**WHAT TO WORK ON**. A word-for-word transcription of the records is required.

**MATERIAL FOR THE TASK**.

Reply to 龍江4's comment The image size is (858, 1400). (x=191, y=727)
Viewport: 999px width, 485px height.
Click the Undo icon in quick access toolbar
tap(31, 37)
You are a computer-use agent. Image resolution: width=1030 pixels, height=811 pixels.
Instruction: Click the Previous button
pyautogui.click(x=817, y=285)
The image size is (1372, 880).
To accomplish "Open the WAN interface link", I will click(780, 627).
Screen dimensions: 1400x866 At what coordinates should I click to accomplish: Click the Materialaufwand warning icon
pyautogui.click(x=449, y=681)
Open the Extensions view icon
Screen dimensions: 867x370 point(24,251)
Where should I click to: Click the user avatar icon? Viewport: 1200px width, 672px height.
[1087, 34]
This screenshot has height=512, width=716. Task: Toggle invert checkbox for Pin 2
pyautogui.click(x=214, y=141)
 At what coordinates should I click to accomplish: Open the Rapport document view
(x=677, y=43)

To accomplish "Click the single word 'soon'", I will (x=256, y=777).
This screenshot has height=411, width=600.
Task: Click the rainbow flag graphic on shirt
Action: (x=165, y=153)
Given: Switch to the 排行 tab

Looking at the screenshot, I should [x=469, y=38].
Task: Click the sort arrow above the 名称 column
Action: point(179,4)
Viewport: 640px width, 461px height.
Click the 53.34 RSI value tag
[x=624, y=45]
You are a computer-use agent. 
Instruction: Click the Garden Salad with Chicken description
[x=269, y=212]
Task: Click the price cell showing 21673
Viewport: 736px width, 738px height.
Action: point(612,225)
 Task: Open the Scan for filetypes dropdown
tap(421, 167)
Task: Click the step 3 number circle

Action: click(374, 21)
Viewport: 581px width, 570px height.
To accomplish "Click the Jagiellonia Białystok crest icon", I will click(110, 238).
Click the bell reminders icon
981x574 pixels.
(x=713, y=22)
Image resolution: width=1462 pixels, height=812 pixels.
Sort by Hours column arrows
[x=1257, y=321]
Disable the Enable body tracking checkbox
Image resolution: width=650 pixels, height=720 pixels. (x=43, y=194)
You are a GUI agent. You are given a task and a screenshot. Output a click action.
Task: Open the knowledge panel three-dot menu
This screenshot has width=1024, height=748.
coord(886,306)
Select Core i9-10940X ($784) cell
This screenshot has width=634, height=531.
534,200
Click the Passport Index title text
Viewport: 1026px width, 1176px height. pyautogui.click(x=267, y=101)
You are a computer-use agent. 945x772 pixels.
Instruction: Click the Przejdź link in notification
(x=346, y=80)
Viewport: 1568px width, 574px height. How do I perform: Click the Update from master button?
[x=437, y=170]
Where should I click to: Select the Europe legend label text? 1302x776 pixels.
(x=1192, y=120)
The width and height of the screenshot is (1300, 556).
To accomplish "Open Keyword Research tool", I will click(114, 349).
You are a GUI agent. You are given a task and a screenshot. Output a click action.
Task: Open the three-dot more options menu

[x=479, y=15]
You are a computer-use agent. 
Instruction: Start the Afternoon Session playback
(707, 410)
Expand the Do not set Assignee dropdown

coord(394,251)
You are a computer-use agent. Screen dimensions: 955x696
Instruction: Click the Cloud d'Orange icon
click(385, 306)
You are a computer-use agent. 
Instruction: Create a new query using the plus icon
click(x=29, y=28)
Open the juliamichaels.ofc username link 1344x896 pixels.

**RESULT**.
Reply to 龍江4's comment The image size is (858, 1400). (x=191, y=727)
Viewport: 999px width, 485px height.
Click the Undo icon in quick access toolbar
tap(31, 37)
You are a computer-use agent. Image resolution: width=1030 pixels, height=811 pixels.
Instruction: Click the Previous button
pyautogui.click(x=817, y=285)
The image size is (1372, 880).
To accomplish "Open the WAN interface link", I will click(780, 627).
Screen dimensions: 1400x866 At what coordinates should I click to accomplish: Click the Materialaufwand warning icon
pyautogui.click(x=449, y=681)
Open the Extensions view icon
Screen dimensions: 867x370 point(24,251)
Where should I click to: Click the user avatar icon? Viewport: 1200px width, 672px height.
[1087, 34]
This screenshot has height=512, width=716. Task: Toggle invert checkbox for Pin 2
pyautogui.click(x=214, y=141)
 At what coordinates should I click to accomplish: Open the Rapport document view
(x=677, y=43)

To accomplish "Click the single word 'soon'", I will (x=256, y=777).
This screenshot has height=411, width=600.
Task: Click the rainbow flag graphic on shirt
Action: (x=165, y=153)
Given: Switch to the 排行 tab

Looking at the screenshot, I should [x=469, y=38].
Task: Click the sort arrow above the 名称 column
Action: point(179,4)
Viewport: 640px width, 461px height.
Click the 53.34 RSI value tag
[x=624, y=45]
You are a computer-use agent. 
Instruction: Click the Garden Salad with Chicken description
[x=269, y=212]
Task: Click the price cell showing 21673
Viewport: 736px width, 738px height.
Action: point(612,225)
 Task: Open the Scan for filetypes dropdown
tap(421, 167)
Task: Click the step 3 number circle

Action: click(374, 21)
Viewport: 581px width, 570px height.
To accomplish "Click the Jagiellonia Białystok crest icon", I will click(110, 238).
Click the bell reminders icon
981x574 pixels.
(x=713, y=22)
Image resolution: width=1462 pixels, height=812 pixels.
Sort by Hours column arrows
[x=1257, y=321]
Disable the Enable body tracking checkbox
Image resolution: width=650 pixels, height=720 pixels. (x=43, y=194)
You are a GUI agent. You are given a task and a screenshot. Output a click action.
Task: Open the knowledge panel three-dot menu
This screenshot has width=1024, height=748.
coord(886,306)
Select Core i9-10940X ($784) cell
This screenshot has width=634, height=531.
534,200
Click the Passport Index title text
Viewport: 1026px width, 1176px height. pyautogui.click(x=267, y=101)
You are a computer-use agent. 945x772 pixels.
Instruction: Click the Przejdź link in notification
(x=346, y=80)
Viewport: 1568px width, 574px height. How do I perform: Click the Update from master button?
[x=437, y=170]
Where should I click to: Select the Europe legend label text? 1302x776 pixels.
(x=1192, y=120)
The width and height of the screenshot is (1300, 556).
To accomplish "Open Keyword Research tool", I will click(114, 349).
You are a GUI agent. You are given a task and a screenshot. Output a click action.
Task: Open the three-dot more options menu

[x=479, y=15]
You are a computer-use agent. 
Instruction: Start the Afternoon Session playback
(707, 410)
Expand the Do not set Assignee dropdown

coord(394,251)
You are a computer-use agent. Screen dimensions: 955x696
Instruction: Click the Cloud d'Orange icon
click(385, 306)
You are a computer-use agent. 
Instruction: Create a new query using the plus icon
click(x=29, y=28)
Open the juliamichaels.ofc username link 1344x896 pixels.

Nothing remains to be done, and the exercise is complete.